■ Objective:
List every leading candidate named in the table of parties and alliances below.
## start Quoted passage
Below is a list of the main parties and alliances which contested the election:

| Candidacy |  | Parties and alliances | Leading candidate |  | Ideology | Previous result |  | Gov. | Ref. |
| Vote % | Seats |
|  | EAJ/PNV | List Basque Nationalist Party (EAJ/PNV) ; |  | Imanol Pradales | Basque nationalism Christian democracy Social democracy | 38.7% | 31 | Yes |  |
|  | EH Bildu | List Basque Country Gather (EH Bildu) – Create (Sortu) – Basque Solidarity (EA) – Alternative (Alternatiba) ; |  | Pello Otxandiano | Basque independence Abertzale left Socialism | 27.6% | 21 | No |  |
|  | PSE–EE (PSOE) | List Socialist Party of the Basque Country–Basque Country Left (PSE–EE (PSOE)) ; |  | Eneko Andueza | Social democracy | 13.5% | 10 | Yes |  |
|  | Podemos–AV | List We Can (Podemos) ; Green Alliance (AV) ; |  | Miren Gorrotxategi | Left-wing populism Democratic socialism | 9.3% | 6 | No |  |
|  | Sumar | List Unite Movement (SMR) ; Plural Left–United Left (EzAn–IU) – Communist Party of the Basque Country (PCE/EPK) – The Dawn Marxist Organization (La Aurora (OM)) – Republican Left (IR) ; Greens Equo (VQ) ; More Basque Country–Build the Basque Country (ME/EE) ; |  | Alba García | Progressivism Green politics Democratic socialism | No |  |
|  | PP | List People's Party (PP) ; |  | Javier de Andrés | Conservatism Christian democracy | 6.7% | 6 | No |  |
|  | Vox | List Vox (Vox) ; |  | Amaia Martínez | Right-wing populism Ultranationalism National conservatism | 1.9% | 1 | No |  |

==Campaign==
===Timetable===
The key dates are listed below (all times are CET):

- 26 February: The election decree is issued with the countersign of the lehendakari, after deliberation in the Government.
## end Quoted passage
## start Listed entries
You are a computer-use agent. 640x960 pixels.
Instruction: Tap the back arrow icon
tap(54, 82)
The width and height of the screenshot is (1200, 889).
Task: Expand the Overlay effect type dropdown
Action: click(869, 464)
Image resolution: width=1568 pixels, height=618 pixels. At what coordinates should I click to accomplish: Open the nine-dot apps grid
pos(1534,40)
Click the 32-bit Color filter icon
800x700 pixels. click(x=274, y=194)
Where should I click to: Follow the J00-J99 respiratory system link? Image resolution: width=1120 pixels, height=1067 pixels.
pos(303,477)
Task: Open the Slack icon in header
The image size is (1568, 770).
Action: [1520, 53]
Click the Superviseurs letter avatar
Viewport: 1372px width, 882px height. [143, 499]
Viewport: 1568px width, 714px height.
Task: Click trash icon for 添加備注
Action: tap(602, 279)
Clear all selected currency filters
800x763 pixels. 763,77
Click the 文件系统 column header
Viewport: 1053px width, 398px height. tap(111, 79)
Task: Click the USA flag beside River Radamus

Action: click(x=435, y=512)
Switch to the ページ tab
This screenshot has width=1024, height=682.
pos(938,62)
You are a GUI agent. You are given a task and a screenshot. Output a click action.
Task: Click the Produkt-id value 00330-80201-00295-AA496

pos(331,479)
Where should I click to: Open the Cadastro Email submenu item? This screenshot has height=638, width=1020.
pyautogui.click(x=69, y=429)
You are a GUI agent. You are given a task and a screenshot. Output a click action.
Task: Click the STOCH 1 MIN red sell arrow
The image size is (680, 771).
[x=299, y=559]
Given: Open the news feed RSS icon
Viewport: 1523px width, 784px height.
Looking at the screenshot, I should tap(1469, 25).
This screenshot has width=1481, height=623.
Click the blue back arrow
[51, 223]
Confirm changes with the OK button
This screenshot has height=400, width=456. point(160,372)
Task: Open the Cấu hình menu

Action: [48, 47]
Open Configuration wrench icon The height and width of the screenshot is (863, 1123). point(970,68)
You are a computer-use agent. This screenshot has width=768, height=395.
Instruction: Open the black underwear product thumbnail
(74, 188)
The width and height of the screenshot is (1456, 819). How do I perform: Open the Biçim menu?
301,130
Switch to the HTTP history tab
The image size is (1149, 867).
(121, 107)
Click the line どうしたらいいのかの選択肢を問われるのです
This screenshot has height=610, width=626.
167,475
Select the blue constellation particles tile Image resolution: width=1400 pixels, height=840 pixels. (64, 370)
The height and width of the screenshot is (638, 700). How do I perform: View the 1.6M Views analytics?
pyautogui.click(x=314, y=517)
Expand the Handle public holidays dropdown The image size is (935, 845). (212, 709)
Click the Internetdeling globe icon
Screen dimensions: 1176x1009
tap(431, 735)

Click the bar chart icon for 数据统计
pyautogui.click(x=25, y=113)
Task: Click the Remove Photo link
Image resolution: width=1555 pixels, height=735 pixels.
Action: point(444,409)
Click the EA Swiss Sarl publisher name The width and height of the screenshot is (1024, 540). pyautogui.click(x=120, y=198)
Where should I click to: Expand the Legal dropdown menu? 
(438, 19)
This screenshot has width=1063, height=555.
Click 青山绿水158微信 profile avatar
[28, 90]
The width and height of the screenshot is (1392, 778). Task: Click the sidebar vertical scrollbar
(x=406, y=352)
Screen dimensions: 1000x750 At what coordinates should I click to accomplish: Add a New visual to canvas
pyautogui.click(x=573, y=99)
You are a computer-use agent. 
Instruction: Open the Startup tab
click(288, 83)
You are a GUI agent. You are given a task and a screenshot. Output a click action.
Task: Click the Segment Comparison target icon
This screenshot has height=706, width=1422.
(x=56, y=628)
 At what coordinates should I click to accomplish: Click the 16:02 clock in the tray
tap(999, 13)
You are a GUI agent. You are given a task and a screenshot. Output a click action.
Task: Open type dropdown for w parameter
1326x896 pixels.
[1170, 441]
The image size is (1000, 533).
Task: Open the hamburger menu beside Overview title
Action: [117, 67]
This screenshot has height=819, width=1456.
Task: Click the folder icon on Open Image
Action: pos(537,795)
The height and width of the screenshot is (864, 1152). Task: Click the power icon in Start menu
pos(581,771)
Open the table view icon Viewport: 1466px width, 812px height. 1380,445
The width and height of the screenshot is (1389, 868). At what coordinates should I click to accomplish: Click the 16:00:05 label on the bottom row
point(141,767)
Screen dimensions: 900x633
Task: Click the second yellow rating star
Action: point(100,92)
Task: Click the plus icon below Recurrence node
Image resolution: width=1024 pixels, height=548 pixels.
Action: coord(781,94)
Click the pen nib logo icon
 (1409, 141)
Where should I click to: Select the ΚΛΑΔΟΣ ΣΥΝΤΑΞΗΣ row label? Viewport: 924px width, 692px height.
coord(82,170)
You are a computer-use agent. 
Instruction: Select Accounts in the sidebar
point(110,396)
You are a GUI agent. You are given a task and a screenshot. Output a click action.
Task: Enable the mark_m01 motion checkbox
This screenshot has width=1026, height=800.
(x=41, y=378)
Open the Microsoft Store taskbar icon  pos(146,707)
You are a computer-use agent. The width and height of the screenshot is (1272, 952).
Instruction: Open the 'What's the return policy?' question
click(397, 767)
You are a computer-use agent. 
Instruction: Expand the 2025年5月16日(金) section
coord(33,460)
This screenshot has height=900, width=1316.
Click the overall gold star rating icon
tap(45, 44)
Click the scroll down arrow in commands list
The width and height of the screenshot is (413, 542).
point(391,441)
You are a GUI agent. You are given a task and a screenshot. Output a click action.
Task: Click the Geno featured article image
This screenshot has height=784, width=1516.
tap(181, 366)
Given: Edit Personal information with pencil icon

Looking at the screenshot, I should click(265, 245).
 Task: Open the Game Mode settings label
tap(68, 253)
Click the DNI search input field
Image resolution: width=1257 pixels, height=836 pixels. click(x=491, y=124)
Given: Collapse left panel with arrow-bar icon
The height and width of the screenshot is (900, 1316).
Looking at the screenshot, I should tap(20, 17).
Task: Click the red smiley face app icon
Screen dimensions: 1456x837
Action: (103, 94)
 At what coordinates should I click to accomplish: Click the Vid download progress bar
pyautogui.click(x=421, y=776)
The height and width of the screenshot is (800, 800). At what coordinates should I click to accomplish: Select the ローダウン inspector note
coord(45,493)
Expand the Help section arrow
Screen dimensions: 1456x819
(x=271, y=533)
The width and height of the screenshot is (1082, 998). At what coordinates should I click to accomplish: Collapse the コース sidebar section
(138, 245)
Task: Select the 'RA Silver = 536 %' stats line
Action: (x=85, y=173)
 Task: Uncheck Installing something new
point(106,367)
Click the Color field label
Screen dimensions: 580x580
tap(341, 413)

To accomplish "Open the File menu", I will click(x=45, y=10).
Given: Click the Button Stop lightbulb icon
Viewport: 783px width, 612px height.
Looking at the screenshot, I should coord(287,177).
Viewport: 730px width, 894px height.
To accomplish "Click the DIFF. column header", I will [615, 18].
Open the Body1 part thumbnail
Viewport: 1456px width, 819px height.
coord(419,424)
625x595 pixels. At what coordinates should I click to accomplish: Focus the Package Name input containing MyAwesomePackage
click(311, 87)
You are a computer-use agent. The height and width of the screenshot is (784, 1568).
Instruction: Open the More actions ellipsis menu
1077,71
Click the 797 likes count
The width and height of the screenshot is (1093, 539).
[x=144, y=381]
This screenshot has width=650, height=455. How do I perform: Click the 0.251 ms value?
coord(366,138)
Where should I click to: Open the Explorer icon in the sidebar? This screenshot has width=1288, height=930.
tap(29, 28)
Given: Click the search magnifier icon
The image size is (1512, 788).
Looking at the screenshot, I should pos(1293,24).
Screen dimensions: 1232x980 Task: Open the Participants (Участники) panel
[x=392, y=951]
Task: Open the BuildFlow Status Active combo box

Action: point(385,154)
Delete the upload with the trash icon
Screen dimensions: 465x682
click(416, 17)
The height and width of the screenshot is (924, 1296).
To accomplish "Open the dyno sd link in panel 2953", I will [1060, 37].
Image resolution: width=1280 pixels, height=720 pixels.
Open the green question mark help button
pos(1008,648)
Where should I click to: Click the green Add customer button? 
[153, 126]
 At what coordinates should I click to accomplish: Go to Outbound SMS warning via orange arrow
## end Listed entries
■ Response below:
Imanol Pradales, Pello Otxandiano, Eneko Andueza, Miren Gorrotxategi, Alba García, Javier de Andrés, Amaia Martínez